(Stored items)

=== Begin Enclosure ===

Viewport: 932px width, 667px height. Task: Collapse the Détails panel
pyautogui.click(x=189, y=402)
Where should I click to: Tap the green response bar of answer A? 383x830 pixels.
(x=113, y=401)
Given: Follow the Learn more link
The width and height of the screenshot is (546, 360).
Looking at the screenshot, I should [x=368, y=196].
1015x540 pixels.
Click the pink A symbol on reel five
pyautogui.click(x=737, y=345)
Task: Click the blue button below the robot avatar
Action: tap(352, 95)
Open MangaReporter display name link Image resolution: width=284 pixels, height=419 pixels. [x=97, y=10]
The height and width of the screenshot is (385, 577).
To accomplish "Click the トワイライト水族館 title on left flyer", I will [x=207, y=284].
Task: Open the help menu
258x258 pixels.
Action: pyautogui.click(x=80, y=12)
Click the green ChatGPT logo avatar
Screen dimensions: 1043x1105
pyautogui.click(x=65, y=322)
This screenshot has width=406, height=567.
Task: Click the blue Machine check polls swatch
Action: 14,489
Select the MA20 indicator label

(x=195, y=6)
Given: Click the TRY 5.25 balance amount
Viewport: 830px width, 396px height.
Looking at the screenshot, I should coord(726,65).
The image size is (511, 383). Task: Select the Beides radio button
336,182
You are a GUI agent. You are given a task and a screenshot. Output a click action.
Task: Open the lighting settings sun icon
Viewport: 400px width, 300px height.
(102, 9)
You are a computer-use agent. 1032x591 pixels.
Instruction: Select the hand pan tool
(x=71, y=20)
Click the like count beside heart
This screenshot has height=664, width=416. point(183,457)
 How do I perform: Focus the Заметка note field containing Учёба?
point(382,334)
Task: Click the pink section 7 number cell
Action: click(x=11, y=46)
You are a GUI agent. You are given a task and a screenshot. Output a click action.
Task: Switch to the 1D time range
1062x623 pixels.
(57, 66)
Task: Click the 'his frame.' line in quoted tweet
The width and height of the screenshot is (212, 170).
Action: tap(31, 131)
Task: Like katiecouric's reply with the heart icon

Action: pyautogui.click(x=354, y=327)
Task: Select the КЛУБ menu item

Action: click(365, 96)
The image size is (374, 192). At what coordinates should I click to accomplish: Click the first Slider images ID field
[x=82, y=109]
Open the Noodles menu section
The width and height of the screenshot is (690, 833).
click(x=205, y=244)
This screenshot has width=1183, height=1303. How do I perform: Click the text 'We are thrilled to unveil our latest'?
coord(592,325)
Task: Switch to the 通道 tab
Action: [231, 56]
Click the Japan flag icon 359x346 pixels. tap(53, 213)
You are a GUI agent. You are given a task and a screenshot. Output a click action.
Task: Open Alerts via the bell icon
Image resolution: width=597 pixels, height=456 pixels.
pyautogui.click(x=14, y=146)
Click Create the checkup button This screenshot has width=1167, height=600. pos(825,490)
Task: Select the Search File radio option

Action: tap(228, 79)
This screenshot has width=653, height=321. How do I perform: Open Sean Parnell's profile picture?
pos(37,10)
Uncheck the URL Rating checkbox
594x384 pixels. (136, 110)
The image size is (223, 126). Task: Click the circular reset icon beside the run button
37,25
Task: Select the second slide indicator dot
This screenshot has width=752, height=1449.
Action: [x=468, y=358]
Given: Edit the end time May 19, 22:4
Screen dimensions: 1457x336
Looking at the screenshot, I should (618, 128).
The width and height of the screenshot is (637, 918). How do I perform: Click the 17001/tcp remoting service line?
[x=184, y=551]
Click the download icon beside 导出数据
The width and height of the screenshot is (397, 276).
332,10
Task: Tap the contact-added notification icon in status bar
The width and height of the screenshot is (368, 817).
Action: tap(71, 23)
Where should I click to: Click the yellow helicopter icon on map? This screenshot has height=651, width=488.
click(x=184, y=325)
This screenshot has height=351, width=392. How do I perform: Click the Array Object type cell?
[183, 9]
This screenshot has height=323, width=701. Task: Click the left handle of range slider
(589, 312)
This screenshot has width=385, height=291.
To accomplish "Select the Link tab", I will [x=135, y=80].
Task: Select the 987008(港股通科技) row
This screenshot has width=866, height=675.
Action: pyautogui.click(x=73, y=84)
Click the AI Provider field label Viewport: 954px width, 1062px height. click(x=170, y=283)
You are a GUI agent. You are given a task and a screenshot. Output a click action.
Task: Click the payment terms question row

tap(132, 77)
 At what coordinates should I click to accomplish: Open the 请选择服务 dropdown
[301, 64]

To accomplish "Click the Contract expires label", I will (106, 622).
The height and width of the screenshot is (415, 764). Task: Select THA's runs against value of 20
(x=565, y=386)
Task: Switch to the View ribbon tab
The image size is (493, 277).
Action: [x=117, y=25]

=== End Enclosure ===

Exercise brief: The answer should contain every line of the data, unchanged.

Answer space:
Viewport: 932px width, 667px height. Task: Collapse the Détails panel
pyautogui.click(x=189, y=402)
Where should I click to: Tap the green response bar of answer A? 383x830 pixels.
(x=113, y=401)
Given: Follow the Learn more link
The width and height of the screenshot is (546, 360).
Looking at the screenshot, I should [x=368, y=196].
1015x540 pixels.
Click the pink A symbol on reel five
pyautogui.click(x=737, y=345)
Task: Click the blue button below the robot avatar
Action: tap(352, 95)
Open MangaReporter display name link Image resolution: width=284 pixels, height=419 pixels. [x=97, y=10]
The height and width of the screenshot is (385, 577).
To accomplish "Click the トワイライト水族館 title on left flyer", I will [x=207, y=284].
Task: Open the help menu
258x258 pixels.
Action: pyautogui.click(x=80, y=12)
Click the green ChatGPT logo avatar
Screen dimensions: 1043x1105
pyautogui.click(x=65, y=322)
This screenshot has width=406, height=567.
Task: Click the blue Machine check polls swatch
Action: 14,489
Select the MA20 indicator label

(x=195, y=6)
Given: Click the TRY 5.25 balance amount
Viewport: 830px width, 396px height.
Looking at the screenshot, I should coord(726,65).
The image size is (511, 383). Task: Select the Beides radio button
336,182
You are a GUI agent. You are given a task and a screenshot. Output a click action.
Task: Open the lighting settings sun icon
Viewport: 400px width, 300px height.
(102, 9)
You are a computer-use agent. 1032x591 pixels.
Instruction: Select the hand pan tool
(x=71, y=20)
Click the like count beside heart
This screenshot has height=664, width=416. point(183,457)
 How do I perform: Focus the Заметка note field containing Учёба?
point(382,334)
Task: Click the pink section 7 number cell
Action: click(x=11, y=46)
You are a GUI agent. You are given a task and a screenshot. Output a click action.
Task: Switch to the 1D time range
1062x623 pixels.
(57, 66)
Task: Click the 'his frame.' line in quoted tweet
The width and height of the screenshot is (212, 170).
Action: tap(31, 131)
Task: Like katiecouric's reply with the heart icon

Action: pyautogui.click(x=354, y=327)
Task: Select the КЛУБ menu item

Action: click(365, 96)
The image size is (374, 192). At what coordinates should I click to accomplish: Click the first Slider images ID field
[x=82, y=109]
Open the Noodles menu section
The width and height of the screenshot is (690, 833).
click(x=205, y=244)
This screenshot has width=1183, height=1303. How do I perform: Click the text 'We are thrilled to unveil our latest'?
coord(592,325)
Task: Switch to the 通道 tab
Action: [231, 56]
Click the Japan flag icon 359x346 pixels. tap(53, 213)
You are a GUI agent. You are given a task and a screenshot. Output a click action.
Task: Open Alerts via the bell icon
Image resolution: width=597 pixels, height=456 pixels.
pyautogui.click(x=14, y=146)
Click Create the checkup button This screenshot has width=1167, height=600. pos(825,490)
Task: Select the Search File radio option

Action: tap(228, 79)
This screenshot has width=653, height=321. How do I perform: Open Sean Parnell's profile picture?
pos(37,10)
Uncheck the URL Rating checkbox
594x384 pixels. (136, 110)
The image size is (223, 126). Task: Click the circular reset icon beside the run button
37,25
Task: Select the second slide indicator dot
This screenshot has width=752, height=1449.
Action: [x=468, y=358]
Given: Edit the end time May 19, 22:4
Screen dimensions: 1457x336
Looking at the screenshot, I should (618, 128).
The width and height of the screenshot is (637, 918). How do I perform: Click the 17001/tcp remoting service line?
[x=184, y=551]
Click the download icon beside 导出数据
The width and height of the screenshot is (397, 276).
332,10
Task: Tap the contact-added notification icon in status bar
The width and height of the screenshot is (368, 817).
Action: tap(71, 23)
Where should I click to: Click the yellow helicopter icon on map? This screenshot has height=651, width=488.
click(x=184, y=325)
This screenshot has height=351, width=392. How do I perform: Click the Array Object type cell?
[183, 9]
This screenshot has height=323, width=701. Task: Click the left handle of range slider
(589, 312)
This screenshot has width=385, height=291.
To accomplish "Select the Link tab", I will [x=135, y=80].
Task: Select the 987008(港股通科技) row
This screenshot has width=866, height=675.
Action: pyautogui.click(x=73, y=84)
Click the AI Provider field label Viewport: 954px width, 1062px height. click(x=170, y=283)
You are a GUI agent. You are given a task and a screenshot. Output a click action.
Task: Click the payment terms question row

tap(132, 77)
 At what coordinates should I click to accomplish: Open the 请选择服务 dropdown
[301, 64]

To accomplish "Click the Contract expires label", I will (106, 622).
The height and width of the screenshot is (415, 764). Task: Select THA's runs against value of 20
(x=565, y=386)
Task: Switch to the View ribbon tab
The image size is (493, 277).
Action: [x=117, y=25]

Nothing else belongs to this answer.